- Born: Gregory Hale January 29 Idaho Falls, Idaho United States
- Genres: Alternative rock Post-rock Indie rock
- Occupations: Musician, producer, recording
- Instruments: Guitar, bass
- Years active: 1995—present
- Labels: Arista Records, Handsome Rob Records

= Gregg Hale (musician) =

Gregg Hale (born January 29, in Idaho Falls) is an American musician, record producer, and recording engineer best known for playing guitar for multi-platinum British band Spiritualized, his work as an A&R Rep for Arista Records, and his recording work with the Fox Soccer Channel, The Glenn Beck Program, Disney, Disney Interactive Studios, Activision, CNBC, NBC, KONAMI, and Guitar Hero.

== Musical history ==
Hale played in many bands, but in 1997, while living in Liverpool England, he met Sean Cook, Mike Mooney, and Damon Reece, all members of multi-platinum band Spiritualized. He played guitar with Spiritualized in 1997 and 1998 in tours supporting their album Ladies and Gentlemen We Are Floating in Space, which NME magazine named as their Album of the Year. He left the band in 1998, several months before Cook, Mooney and Reece left the band, but remains good friends with the current members, especially guitar player Doggen.

== Post-Spiritualized ==
Since his time with Spiritualized, he has moved back to America, and worked as an A&R rep for several record labels, including Arista Records. He currently splits time between Idaho Falls, Idaho, and Salt Lake City, Utah.

In 2005, he and David Reilly, formerly of God Lives Underwater, began collaborating on a new project, but Reilly died unexpectedly on October 16, 2005, from complications of a coma brought on by pain medication for an abscessed tooth.

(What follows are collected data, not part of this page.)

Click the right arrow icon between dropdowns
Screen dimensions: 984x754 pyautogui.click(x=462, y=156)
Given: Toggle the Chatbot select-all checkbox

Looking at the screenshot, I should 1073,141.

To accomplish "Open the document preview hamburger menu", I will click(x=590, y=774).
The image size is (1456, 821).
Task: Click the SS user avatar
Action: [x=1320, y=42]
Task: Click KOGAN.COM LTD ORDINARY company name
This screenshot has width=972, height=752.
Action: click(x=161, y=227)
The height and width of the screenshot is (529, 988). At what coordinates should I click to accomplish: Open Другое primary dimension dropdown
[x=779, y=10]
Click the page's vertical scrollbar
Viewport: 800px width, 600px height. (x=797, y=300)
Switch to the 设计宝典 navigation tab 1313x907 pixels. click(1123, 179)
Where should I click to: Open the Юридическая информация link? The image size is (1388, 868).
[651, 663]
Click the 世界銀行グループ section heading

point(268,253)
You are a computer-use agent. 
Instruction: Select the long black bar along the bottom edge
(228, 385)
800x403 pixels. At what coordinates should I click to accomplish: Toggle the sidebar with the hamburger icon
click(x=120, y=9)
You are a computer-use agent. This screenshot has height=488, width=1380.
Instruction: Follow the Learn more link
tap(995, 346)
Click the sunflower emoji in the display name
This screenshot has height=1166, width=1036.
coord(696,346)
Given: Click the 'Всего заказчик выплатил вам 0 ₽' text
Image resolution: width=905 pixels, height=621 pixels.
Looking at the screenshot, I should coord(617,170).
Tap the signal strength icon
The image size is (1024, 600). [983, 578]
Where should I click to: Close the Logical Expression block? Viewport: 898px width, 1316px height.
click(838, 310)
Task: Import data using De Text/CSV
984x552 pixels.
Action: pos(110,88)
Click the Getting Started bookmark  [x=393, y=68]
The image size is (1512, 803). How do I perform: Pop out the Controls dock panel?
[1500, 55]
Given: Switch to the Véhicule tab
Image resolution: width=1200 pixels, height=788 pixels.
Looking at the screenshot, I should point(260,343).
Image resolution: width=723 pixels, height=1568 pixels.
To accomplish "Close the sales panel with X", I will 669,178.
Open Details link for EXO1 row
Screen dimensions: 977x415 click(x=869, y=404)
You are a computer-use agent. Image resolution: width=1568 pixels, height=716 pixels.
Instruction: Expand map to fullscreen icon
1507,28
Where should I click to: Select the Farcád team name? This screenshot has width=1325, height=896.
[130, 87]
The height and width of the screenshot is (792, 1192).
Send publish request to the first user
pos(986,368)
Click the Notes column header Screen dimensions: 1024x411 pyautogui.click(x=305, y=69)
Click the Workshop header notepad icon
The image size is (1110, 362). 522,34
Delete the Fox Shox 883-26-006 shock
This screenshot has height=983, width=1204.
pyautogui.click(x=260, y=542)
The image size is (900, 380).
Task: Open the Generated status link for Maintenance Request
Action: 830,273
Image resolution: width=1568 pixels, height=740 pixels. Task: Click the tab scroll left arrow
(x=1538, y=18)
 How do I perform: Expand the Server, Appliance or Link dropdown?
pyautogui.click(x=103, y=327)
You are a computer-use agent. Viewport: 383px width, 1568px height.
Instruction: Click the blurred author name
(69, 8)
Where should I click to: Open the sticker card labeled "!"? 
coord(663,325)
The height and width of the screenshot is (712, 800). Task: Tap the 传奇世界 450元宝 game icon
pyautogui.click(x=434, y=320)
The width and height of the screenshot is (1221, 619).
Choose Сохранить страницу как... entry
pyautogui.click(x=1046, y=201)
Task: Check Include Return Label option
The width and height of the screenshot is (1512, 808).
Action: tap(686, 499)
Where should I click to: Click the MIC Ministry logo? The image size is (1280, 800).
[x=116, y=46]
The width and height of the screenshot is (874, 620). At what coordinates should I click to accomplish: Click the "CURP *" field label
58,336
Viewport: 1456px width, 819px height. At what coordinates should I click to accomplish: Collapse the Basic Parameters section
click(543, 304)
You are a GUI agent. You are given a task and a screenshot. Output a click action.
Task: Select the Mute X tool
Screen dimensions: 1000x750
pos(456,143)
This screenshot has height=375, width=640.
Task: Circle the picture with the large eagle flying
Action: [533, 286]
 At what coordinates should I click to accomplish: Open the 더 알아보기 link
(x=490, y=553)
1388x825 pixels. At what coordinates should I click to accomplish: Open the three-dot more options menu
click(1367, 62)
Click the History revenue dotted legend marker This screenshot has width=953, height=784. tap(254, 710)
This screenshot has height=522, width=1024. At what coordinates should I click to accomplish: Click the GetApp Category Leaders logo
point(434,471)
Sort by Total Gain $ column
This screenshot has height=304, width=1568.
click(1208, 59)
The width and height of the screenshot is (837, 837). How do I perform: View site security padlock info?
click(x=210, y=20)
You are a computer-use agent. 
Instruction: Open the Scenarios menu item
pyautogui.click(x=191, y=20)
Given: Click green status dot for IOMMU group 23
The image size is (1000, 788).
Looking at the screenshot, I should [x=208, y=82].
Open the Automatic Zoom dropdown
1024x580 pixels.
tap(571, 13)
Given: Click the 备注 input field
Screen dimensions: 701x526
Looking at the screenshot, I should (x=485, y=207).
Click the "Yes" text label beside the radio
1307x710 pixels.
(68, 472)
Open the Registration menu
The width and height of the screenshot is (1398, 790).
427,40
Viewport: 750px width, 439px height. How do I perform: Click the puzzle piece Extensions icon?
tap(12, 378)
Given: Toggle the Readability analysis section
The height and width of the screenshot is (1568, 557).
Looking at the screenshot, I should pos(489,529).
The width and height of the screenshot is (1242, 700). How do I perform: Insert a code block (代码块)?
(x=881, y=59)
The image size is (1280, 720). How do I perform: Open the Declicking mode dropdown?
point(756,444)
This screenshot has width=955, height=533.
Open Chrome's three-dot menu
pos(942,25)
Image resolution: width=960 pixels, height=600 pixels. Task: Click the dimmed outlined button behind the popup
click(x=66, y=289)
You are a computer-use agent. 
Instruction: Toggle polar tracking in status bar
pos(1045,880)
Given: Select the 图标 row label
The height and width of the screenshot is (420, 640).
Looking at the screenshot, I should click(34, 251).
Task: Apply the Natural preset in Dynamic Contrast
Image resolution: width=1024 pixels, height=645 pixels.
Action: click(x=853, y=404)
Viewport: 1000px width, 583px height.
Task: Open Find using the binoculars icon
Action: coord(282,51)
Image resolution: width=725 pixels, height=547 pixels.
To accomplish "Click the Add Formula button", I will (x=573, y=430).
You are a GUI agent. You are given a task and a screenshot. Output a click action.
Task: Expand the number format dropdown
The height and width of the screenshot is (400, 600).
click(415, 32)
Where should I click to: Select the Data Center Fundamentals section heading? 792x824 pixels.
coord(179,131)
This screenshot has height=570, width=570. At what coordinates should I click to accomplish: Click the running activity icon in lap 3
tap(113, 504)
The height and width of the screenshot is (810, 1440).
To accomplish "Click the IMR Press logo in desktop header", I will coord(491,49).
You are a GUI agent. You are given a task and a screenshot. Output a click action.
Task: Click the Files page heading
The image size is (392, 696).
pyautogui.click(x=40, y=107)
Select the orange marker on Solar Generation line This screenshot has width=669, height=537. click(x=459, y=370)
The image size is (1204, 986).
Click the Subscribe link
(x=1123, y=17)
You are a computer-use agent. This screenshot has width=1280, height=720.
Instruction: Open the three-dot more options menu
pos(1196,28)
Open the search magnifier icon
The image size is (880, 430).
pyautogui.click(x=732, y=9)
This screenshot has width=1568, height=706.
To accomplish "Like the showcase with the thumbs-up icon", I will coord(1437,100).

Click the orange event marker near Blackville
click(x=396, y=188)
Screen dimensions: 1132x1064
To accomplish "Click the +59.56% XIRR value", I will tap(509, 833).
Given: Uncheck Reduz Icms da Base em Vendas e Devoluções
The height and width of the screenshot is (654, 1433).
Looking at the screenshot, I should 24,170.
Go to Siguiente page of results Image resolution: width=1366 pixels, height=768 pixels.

As a producer, he founded and owns the record label Handsome Rob Records and Lincoln Street Sound Studio in Salt Lake, and has judged many music and battle-of-the-bands competitions. He has recorded many bands, as well as played guitar and bass, among other instruments, on many albums as a session musician. He has also done extensive recording work for Fox, and Fox Soccer Channel.